◆ Extract to read

Liu, Hanxiao, Karen Simonyan, and Yiming Yang. "Darts: Differentiable architecture search." arXiv preprint arXiv:1806.09055 (2018). [arxiv]

Requirements

  • python 3
  • pytorch >= 0.4
  • graphviz
    • First install using apt install and then pip install.
    • or conda install may make it work.
  • numpy
  • tensorboardX

Results

Dataset Final validation acc Best validation acc
MNIST 99.75% 99.80%
Fashion-MNIST 99.20% 99.31%
CIFAR-10 97.17% 97.23%

97.17%, final validation accuracy in CIFAR-10, is the same number as the paper.

Architecture progress

cifar10-progress-normal cifar10-progress-reduce
CIFAR-10

mnist-progress-normal mnist-progress-reduce
MNIST

fashionmnist-progress-normal fashionmnist-progress-reduce
Fashion-MNIST

Plots

fashionmnist-search

Search-training phase of Fashion-MNIST

cifar10-val fashionmnist-val

Augment-validation phase of CIFAR-10 and Fashion-MNIST

Reference

https://github.com/quark0/darts (official implementation)

Main differences to reference code

  • Supporting pytorch >= 0.4
  • Code that is easy to read and commented.
  • Implemenation of architect
    • Original implementation is very slow in pytorch >= 0.4.
  • Various dataset
  • Tensorboard
  • No RNN

and so on.

Rows contained in a dataset
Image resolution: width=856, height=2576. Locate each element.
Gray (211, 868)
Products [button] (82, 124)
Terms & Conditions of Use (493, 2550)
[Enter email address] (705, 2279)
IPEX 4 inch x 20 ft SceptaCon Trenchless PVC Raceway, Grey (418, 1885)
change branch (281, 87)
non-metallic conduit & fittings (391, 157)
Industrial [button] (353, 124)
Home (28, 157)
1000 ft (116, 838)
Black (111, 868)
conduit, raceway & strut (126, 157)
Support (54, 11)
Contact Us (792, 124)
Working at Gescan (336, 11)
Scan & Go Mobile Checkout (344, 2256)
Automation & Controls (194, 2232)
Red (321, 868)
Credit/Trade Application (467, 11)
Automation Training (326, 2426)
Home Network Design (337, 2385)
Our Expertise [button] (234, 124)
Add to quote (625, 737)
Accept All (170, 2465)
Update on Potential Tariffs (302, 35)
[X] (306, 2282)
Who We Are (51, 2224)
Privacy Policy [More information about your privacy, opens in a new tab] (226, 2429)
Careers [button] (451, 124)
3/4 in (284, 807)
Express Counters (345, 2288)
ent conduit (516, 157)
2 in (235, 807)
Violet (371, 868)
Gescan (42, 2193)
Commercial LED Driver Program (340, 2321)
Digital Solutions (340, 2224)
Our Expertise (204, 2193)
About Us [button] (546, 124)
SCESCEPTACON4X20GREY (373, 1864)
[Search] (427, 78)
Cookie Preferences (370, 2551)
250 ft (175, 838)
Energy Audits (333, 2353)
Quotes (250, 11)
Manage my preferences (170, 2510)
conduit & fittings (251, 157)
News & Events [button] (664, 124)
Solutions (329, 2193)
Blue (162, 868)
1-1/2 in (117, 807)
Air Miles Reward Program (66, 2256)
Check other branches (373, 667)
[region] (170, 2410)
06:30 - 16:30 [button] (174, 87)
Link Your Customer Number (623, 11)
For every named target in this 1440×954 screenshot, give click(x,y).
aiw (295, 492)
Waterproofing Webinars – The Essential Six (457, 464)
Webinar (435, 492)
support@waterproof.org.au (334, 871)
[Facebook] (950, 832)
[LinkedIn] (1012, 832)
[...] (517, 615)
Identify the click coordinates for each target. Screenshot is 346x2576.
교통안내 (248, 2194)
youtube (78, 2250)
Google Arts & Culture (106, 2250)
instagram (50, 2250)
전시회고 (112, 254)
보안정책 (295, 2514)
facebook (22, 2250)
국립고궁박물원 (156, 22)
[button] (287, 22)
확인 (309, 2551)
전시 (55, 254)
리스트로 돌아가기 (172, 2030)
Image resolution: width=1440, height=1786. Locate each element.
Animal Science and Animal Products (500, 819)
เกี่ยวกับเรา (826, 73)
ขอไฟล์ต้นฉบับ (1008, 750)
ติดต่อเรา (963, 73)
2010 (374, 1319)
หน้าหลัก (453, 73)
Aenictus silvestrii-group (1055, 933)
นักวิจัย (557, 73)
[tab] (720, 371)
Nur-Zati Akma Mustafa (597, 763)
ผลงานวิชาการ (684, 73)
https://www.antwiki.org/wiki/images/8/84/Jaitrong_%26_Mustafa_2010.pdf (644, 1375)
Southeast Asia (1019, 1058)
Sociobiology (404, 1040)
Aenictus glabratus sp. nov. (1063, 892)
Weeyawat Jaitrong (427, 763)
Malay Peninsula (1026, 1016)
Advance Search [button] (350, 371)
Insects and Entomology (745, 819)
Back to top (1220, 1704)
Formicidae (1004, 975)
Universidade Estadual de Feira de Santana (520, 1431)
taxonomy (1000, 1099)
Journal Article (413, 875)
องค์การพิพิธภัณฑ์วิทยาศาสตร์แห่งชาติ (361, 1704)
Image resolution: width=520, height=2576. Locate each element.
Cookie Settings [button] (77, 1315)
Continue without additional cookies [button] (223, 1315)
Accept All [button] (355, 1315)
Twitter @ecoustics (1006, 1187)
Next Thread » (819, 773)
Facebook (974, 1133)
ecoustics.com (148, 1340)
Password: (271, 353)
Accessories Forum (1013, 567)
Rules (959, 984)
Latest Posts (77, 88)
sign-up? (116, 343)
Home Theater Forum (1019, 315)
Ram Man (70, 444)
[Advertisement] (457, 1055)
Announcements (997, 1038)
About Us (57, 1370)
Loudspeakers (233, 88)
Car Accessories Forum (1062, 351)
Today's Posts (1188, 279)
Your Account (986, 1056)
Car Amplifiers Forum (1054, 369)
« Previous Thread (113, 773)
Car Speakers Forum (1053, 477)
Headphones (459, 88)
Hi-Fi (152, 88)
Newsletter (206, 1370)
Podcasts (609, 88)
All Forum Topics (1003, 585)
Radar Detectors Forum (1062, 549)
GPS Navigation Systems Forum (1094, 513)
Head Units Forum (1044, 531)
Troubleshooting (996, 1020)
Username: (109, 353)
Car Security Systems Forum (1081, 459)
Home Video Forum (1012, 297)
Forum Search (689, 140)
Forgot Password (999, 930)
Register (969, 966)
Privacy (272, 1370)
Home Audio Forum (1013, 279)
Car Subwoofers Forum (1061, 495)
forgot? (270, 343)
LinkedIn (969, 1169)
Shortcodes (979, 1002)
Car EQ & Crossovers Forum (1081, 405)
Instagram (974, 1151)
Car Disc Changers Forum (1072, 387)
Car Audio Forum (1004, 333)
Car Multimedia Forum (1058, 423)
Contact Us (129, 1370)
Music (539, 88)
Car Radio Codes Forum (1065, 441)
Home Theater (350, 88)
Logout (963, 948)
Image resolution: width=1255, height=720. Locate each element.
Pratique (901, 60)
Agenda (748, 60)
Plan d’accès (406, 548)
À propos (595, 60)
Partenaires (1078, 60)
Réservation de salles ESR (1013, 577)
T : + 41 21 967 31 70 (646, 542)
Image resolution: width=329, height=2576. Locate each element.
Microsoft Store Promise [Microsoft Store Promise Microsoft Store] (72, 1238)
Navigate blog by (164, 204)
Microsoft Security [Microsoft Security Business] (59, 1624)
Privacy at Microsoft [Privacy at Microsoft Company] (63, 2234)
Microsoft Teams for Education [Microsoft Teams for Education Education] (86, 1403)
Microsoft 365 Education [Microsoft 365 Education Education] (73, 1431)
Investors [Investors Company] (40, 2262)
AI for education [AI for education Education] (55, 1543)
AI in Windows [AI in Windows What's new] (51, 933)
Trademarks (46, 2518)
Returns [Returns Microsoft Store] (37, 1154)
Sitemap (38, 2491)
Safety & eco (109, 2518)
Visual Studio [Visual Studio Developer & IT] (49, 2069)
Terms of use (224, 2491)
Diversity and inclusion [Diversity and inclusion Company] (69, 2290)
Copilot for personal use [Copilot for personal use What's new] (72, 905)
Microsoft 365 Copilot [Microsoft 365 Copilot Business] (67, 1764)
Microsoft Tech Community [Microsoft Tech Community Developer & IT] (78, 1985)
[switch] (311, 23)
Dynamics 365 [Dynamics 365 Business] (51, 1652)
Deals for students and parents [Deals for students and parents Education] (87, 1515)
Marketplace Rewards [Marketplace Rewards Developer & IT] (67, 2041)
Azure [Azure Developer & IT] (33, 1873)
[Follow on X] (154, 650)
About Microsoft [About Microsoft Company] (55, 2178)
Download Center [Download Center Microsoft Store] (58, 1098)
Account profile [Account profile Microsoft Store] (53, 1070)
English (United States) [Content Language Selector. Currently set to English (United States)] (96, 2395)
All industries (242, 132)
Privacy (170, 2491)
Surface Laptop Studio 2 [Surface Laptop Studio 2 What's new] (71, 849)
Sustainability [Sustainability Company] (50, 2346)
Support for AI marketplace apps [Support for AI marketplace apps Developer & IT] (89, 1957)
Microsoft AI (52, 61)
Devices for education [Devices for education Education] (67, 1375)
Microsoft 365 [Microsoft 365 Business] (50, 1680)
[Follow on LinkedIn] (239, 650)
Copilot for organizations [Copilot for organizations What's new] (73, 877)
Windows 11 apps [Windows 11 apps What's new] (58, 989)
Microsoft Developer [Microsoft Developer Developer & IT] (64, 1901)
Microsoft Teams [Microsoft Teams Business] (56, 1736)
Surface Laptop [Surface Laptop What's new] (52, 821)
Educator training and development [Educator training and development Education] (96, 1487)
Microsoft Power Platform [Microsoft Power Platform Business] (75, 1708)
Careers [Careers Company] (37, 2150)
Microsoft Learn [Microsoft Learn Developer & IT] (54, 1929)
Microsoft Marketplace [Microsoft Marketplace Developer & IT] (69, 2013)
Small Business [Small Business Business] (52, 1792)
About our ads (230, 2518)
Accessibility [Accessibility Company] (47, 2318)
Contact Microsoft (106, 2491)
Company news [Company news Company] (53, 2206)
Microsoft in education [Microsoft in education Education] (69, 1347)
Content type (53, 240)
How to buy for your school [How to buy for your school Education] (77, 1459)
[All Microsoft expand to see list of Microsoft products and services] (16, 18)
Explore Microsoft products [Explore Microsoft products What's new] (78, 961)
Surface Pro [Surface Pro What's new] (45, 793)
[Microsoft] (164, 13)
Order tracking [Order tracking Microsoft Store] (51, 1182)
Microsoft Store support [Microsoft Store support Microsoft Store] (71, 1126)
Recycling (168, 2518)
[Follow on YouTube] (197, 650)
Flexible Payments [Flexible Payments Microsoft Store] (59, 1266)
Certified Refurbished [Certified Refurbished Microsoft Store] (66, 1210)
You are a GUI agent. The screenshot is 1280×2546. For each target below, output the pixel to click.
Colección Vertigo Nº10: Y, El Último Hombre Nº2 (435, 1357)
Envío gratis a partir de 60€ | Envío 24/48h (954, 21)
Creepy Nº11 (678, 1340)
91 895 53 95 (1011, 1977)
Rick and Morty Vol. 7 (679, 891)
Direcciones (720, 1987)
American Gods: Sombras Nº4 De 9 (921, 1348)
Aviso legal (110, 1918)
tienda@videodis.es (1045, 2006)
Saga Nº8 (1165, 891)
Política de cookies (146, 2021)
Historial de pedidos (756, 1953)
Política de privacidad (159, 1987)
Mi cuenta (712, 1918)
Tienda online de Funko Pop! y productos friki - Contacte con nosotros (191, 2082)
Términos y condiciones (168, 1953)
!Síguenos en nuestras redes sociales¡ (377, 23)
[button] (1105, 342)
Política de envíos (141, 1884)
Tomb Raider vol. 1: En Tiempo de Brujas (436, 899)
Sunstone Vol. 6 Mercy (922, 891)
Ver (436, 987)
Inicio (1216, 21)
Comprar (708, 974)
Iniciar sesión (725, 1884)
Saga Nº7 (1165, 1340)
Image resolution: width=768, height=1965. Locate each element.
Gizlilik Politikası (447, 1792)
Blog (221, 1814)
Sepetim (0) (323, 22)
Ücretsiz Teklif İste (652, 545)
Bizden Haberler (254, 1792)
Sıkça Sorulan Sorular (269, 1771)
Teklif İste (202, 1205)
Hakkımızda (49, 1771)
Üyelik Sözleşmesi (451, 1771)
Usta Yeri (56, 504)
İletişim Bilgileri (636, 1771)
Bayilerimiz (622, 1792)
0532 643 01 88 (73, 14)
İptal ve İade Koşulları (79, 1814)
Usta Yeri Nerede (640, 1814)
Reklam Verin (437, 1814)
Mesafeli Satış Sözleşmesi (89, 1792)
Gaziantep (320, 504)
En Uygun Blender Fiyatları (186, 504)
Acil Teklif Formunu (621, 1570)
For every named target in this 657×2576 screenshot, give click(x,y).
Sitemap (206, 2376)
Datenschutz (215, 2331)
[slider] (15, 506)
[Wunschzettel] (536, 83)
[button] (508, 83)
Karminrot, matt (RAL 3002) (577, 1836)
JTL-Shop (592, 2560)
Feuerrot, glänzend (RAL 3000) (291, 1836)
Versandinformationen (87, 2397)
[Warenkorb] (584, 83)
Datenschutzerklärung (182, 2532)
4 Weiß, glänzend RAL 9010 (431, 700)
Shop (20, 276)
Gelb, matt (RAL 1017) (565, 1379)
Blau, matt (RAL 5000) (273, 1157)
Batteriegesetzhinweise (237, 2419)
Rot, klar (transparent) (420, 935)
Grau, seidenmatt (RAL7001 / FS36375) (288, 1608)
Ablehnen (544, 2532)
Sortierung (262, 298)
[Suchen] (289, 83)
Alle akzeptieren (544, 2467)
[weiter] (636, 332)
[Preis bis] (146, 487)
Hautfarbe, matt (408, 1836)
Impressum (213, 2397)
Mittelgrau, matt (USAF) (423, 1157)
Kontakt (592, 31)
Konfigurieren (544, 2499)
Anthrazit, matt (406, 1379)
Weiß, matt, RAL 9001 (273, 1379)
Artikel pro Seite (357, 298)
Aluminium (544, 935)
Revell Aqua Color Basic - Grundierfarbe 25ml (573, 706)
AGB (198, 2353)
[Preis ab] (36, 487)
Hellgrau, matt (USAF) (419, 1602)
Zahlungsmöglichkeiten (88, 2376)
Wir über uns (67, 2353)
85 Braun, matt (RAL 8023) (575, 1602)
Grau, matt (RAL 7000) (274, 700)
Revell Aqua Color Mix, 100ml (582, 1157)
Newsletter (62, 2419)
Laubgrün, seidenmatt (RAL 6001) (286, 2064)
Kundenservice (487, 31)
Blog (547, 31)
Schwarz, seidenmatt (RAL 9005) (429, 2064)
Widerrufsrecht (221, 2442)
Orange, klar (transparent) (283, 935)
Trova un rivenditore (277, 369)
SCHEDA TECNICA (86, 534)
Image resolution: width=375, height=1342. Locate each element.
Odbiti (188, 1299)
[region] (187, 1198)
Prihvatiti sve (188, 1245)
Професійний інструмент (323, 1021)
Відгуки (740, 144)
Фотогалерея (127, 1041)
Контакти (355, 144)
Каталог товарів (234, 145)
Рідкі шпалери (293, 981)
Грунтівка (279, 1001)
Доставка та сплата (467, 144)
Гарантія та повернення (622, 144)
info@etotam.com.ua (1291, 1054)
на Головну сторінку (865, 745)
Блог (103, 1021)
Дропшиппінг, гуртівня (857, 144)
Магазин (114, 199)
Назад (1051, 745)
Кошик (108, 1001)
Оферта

◆ Exercise requirements
1) In the text on DARTS, what best validation accuracy is reported for Fashion-MNIST?
2) Condense the requirements section of the text on DARTS, starting with "python 3", into a single sentence that keeps its main facts.

◆ Results for each task
1) 99.31%

2) The code requires Python 3, PyTorch 0.4 or later, graphviz (installed with apt install and then pip install, or possibly with conda install), numpy, and tensorboardX.